Princess Anne’s attempted kidnapper has been released from Broadmoor and is attempting to clear his name. Ian Ball was 26 when he stalked Anne, who was then aged 23, before attempting to kidnap her as she travelled to Buckingham Palace with her first husband, Captain Mark Phillips, after a charity event.
Ball blocked their chauffeur-driven car in The Mall with his Ford Escort, pulled out a handgun and shot and wounded two policemen and two civilians during the skirmishes. Planning to kidnap Anne for a £2million ransom, Ball tried to force the royal out of her car, to which she replied: “Not bloody likely”.
A passerby, who happened to be boxer Ronnie Russell, stopped the attempt in its tracks by whalloping Ball in the head.
Ball was detained indefinitely under the Mental Health Act after pleading guilty to attempted kidnap and two attempted murders.
He has been released on probation and is said to be out to prove his innocence despite his Old Bailey guilty plea all those years ago.
Ball, now 77, told the Daily Mail he is “an innocent, sane man” because he had “good reason” to believe the gunpowder had been taken out of the bullets and another girl had been substituted for Anne.
The former Broadmoor inmate refused to apologise to the two men he shot and said Anne “wasn’t bothered” on the night of the attempted kidnap.
In an extraordinary claim, he said: “I didn’t scare her.
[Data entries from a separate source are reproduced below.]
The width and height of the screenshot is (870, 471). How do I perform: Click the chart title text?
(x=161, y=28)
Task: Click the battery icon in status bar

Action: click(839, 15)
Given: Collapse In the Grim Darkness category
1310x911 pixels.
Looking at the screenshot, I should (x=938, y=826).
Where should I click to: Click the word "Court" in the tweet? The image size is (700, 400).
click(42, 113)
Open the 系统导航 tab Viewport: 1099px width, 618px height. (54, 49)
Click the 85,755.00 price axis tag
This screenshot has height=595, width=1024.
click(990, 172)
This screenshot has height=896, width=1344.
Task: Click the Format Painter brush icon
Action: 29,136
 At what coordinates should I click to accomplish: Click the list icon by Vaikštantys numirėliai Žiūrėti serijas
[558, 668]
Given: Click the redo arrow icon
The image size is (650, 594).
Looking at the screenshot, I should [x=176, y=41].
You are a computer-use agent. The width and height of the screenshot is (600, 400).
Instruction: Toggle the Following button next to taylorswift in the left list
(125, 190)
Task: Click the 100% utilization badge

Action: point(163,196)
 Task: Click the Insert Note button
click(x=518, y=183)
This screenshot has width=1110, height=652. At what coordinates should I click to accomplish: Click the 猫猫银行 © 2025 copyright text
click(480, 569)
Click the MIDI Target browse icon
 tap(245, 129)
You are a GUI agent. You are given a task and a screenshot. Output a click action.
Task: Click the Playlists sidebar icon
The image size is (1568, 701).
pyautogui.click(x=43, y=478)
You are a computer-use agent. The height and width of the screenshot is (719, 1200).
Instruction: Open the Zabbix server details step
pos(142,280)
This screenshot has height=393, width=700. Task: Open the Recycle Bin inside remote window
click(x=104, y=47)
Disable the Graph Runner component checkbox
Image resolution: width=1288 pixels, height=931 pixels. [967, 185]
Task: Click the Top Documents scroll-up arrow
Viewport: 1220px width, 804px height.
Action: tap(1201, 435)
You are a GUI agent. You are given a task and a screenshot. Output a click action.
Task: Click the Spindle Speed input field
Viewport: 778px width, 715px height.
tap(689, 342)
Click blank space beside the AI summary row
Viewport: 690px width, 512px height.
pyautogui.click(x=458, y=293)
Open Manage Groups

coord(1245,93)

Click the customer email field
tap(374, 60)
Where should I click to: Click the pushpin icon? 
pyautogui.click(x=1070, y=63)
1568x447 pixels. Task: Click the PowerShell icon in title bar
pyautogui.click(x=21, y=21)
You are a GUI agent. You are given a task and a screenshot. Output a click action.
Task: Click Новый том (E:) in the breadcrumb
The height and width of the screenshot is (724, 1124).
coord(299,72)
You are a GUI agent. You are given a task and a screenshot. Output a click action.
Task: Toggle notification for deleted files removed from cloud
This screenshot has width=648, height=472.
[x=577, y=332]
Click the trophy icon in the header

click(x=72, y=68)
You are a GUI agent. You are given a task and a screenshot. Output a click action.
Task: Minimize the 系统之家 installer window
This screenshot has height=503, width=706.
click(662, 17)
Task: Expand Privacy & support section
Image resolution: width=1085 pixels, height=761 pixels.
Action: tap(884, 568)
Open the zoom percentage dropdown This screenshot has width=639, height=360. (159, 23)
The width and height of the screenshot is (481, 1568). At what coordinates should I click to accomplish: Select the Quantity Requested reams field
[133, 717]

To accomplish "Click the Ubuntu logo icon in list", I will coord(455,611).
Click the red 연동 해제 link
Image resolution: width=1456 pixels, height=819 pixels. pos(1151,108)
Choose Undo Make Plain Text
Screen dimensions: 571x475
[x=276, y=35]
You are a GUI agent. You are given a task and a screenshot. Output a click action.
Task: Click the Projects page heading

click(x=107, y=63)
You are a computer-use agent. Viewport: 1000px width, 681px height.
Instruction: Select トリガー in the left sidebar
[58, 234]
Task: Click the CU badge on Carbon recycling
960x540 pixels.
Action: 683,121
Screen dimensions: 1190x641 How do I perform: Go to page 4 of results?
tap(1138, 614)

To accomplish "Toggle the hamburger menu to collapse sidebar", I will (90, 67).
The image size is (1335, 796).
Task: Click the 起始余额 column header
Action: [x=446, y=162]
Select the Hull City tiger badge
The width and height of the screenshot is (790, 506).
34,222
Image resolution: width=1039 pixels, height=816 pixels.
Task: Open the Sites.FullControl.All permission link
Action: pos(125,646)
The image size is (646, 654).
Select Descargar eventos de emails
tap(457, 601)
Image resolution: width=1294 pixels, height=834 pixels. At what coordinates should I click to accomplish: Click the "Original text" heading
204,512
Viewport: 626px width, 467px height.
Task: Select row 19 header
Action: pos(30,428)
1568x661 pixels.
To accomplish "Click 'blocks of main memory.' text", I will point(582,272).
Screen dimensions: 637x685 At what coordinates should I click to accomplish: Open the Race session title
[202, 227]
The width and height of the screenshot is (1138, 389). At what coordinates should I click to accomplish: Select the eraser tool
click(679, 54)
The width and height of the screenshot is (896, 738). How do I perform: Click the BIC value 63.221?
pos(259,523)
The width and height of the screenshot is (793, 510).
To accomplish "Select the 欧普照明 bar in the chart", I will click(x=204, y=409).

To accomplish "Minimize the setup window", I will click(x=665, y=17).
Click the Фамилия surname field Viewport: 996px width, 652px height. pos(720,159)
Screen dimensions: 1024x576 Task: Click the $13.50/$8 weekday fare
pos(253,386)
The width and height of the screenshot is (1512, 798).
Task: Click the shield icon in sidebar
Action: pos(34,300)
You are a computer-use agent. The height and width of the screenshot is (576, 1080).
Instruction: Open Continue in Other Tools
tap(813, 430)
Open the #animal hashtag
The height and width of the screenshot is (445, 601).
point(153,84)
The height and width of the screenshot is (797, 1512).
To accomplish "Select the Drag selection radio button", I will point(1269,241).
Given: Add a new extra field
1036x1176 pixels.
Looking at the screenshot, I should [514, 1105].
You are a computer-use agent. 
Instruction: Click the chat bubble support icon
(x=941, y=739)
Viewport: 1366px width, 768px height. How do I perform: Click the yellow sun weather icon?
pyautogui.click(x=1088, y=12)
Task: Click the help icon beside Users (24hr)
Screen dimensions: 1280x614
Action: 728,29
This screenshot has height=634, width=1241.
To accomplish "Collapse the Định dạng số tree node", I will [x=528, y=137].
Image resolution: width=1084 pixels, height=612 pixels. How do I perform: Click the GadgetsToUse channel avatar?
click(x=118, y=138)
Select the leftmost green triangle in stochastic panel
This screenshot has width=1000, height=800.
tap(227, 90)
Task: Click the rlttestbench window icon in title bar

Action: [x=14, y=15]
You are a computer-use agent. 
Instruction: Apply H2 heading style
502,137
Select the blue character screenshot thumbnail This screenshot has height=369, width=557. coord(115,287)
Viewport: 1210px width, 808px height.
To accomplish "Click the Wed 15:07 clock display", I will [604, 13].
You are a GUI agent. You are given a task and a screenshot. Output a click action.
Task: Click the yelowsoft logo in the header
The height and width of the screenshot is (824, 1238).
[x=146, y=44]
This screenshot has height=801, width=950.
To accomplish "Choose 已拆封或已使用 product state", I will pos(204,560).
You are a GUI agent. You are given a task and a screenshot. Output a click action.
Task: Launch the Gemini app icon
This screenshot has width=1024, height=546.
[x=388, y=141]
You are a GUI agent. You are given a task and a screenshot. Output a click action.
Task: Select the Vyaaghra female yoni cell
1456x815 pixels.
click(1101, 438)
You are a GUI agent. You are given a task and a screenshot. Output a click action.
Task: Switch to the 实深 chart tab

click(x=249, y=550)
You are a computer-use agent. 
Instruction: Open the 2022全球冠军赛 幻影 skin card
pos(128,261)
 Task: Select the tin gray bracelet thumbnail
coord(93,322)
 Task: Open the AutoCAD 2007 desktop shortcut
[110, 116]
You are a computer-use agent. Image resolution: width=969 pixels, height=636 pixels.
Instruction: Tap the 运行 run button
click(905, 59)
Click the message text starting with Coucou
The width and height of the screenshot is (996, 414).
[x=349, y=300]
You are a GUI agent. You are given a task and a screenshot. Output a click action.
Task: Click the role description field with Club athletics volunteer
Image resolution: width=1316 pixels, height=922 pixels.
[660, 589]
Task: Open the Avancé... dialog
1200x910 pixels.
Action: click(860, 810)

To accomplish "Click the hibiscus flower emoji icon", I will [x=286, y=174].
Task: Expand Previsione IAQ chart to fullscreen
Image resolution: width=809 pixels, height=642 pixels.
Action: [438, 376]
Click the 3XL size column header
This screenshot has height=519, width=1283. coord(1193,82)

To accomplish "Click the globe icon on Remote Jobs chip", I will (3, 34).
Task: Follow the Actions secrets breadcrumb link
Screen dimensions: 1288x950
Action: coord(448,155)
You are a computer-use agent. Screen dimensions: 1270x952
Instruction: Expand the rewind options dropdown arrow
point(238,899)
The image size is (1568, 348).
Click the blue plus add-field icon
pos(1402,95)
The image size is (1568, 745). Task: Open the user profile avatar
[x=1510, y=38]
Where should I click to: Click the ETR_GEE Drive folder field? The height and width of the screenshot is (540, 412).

I was more scared than she was.”
A relative of Ball’s, who asked the Mail not to be named, said he was “not very well” and the “obsession” with what happened had “overtaken him” again.
Since 2022, Ball has been selling his self-published book, To Kidnap a Princess, which is said to be an attempt to prove his innocence.
According to the Mail, Ball continued to use a pseudonym, Anthony Stewart, and still protests his innocence from his home at a hostel in Notting Hill, west London.
A Ministry of Justice spokesman said: “Restricted patients can be recalled back to hospital if their mental health deteriorates such that the risk they pose becomes unmanageable in the community.”